··· DOCUMENT EXTRACT ···

Hey there,
I’m a proud fastai user and I really love what you are doing for the community.
I have implemented a few text models using fastai 0.7 - ULMFiT.
As fastai 1.0 seems to be designed much better I’d like to migrate from 0.7 to 1.0.
Code wise it’s pretty straightforward.
I have problem with migrating the weights that I’ve trained in the past.
See below to understand the issue.
Old language had model definition:
SequentialRNN(
(0): RNN_Encoder(
(encoder): Embedding(30002, 400, padding_idx=1)
(encoder_with_dropout): EmbeddingDropout(
(embed): Embedding(30002, 400, padding_idx=1)
)
(rnns): ModuleList(
(0): WeightDrop(
(module): LSTM(400, 1150)
)
(1): WeightDrop(
(module): LSTM(1150, 1150)
)
(2): WeightDrop(
(module): LSTM(1150, 400)
)
)
(dropouti): LockedDropout()
(dropouths): ModuleList(
(0): LockedDropout()
(1): LockedDropout()
(2): LockedDropout()
)
)
(1): LinearDecoder(
(decoder): Linear(in_features=400, out_features=30002, bias=False)
(dropout): LockedDropout()
)
)
While the new version:
SequentialRNN(
(0): RNNCore(
(encoder): Embedding(30002, 400, padding_idx=1)
(encoder_dp): EmbeddingDropout(
(emb): Embedding(30002, 400, padding_idx=1)
)
(rnns): ModuleList(
(0): WeightDropout(
(module): LSTM(400, 1150, batch_first=True)
)
(1): WeightDropout(
(module): LSTM(1150, 1150, batch_first=True)
)
(2): WeightDropout(
(module): LSTM(1150, 400, batch_first=True)
)
)
(input_dp): RNNDropout()
(hidden_dps): ModuleList(
(0): RNNDropout()
(1): RNNDropout()
(2): RNNDropout()
)
)
(1): LinearDecoder(
(decoder): Linear(in_features=400, out_features=30002, bias=True)

···

[THE PROBLEM]:
Transcribe the fastai migration post between "As fastai 1.0" and "understand the issue.", inclusive. Work from the fastai migration post alone.

··· RECORDS SHOWN ···

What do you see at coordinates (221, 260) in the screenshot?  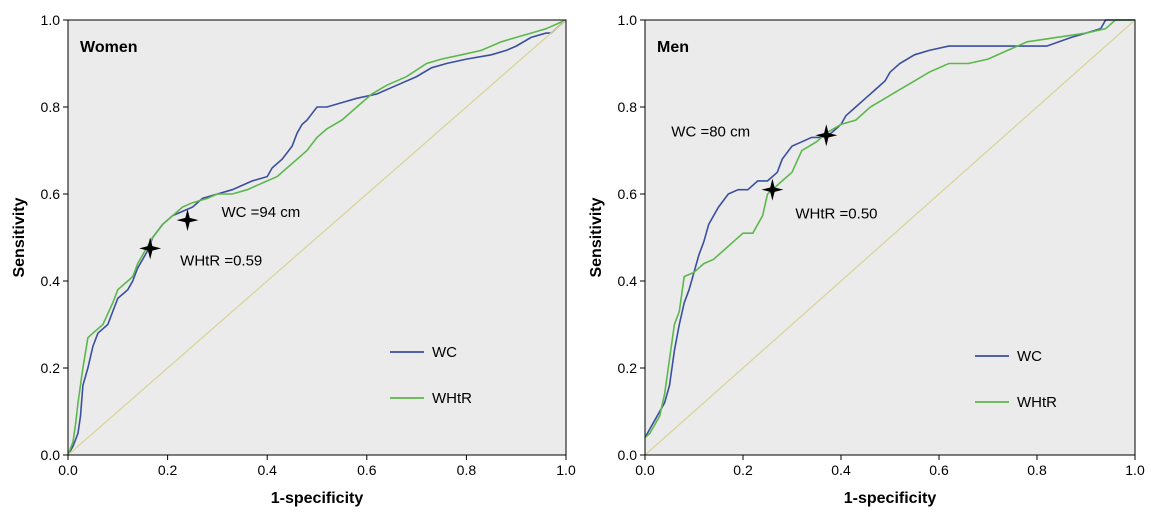 I see `cutoff-annotation: WHtR =0.59` at bounding box center [221, 260].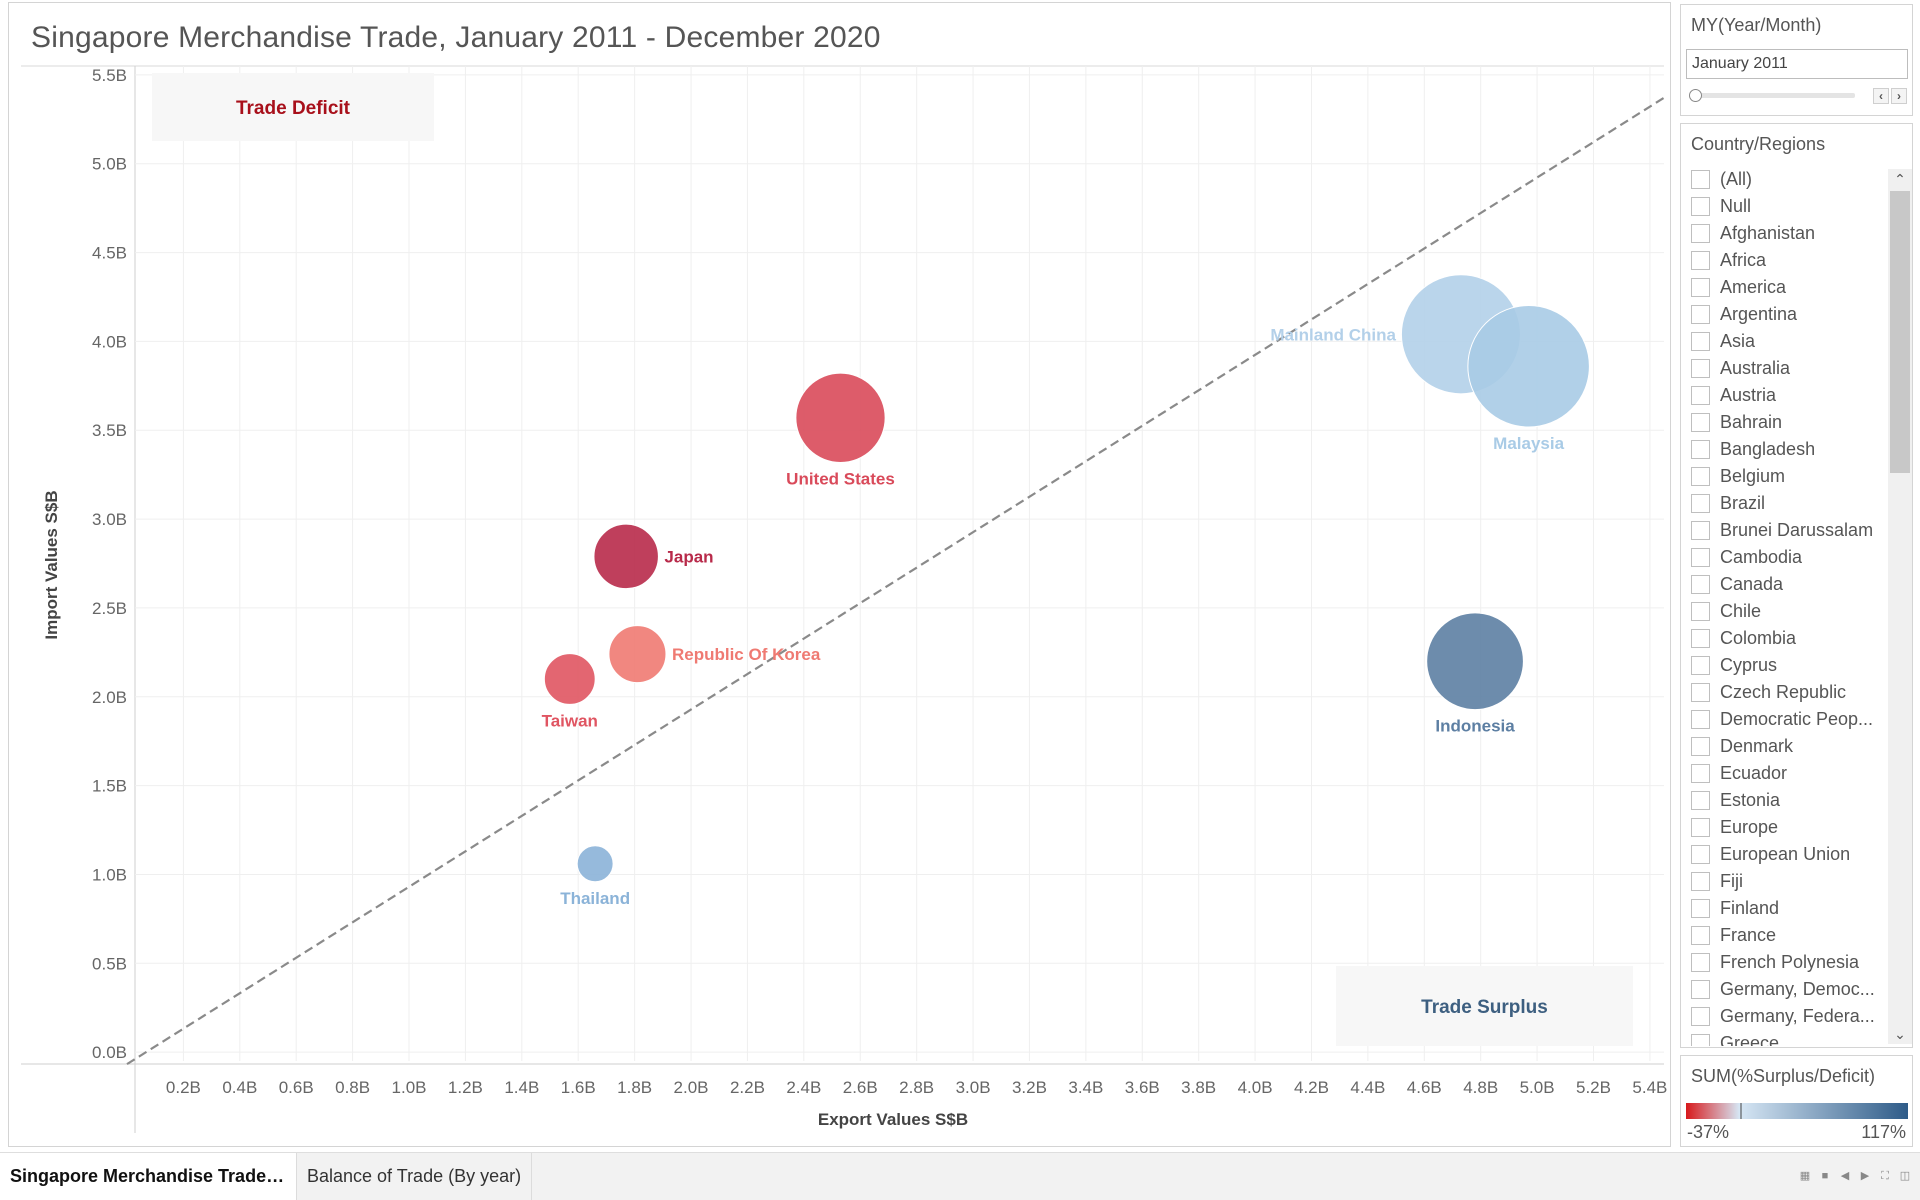 The height and width of the screenshot is (1200, 1920). Describe the element at coordinates (1797, 64) in the screenshot. I see `month-input: January 2011` at that location.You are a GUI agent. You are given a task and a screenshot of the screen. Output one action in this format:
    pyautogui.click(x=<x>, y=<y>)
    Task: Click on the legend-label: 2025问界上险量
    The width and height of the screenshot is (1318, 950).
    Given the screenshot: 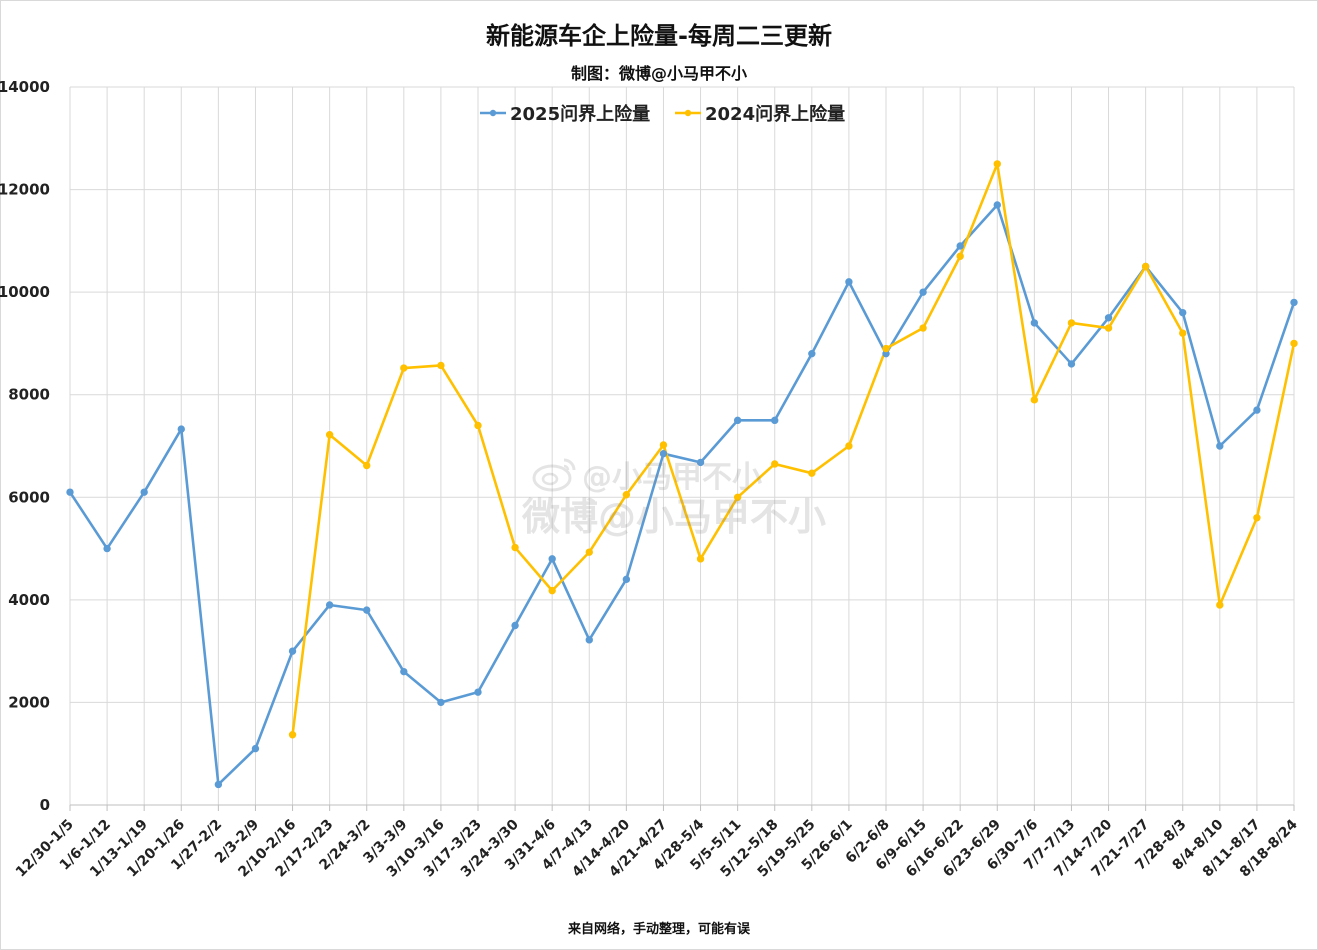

···

[WRITTEN RESPONSE]:
As fastai 1.0 seems to be designed much better I’d like to migrate from 0.7 to 1.0.
Code wise it’s pretty straightforward.
I have problem with migrating the weights that I’ve trained in the past.
See below to understand the issue.